In general terms, the playwright is indicting the thinness of the
veneer of contemporary liberalism, and in particular its inability to
deal with extremism: whether “good” intolerance is exercised against
“bad” intolerance, or whether hatred is allowed to conquer and quash
permissiveness, it has won either way. Here, the urbane Rudolph knows
exactly how far he can push matters at any moment.

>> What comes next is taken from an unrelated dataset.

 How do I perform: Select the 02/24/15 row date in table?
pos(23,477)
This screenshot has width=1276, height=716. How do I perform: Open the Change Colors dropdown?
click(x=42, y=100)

Nicholas Le Prevost
is a master of suave upsets: at one point, mishearing a remark, he
questions, “’
My Struggle’
[i.e.
Mein Kampf]?” while
pausing with one arm (albeit his left) upraised perilously like a Nazi
salute.
Barely a year ago, I breezed that there would always be another such
play along in a while; in the interim, the world has slid so far and so
fast that warnings like this simply cannot be given too often or too
trenchantly. Indeed, ultimately Gray’s production does not go far
enough: it fails to ramp up the intensity over the evening so that, by
the end, Dominic Rowan’s Albert is unable to distinguish his pill- and
alcohol-driven frenzy from an equally pernicious reality.
Written for the Financial
Times.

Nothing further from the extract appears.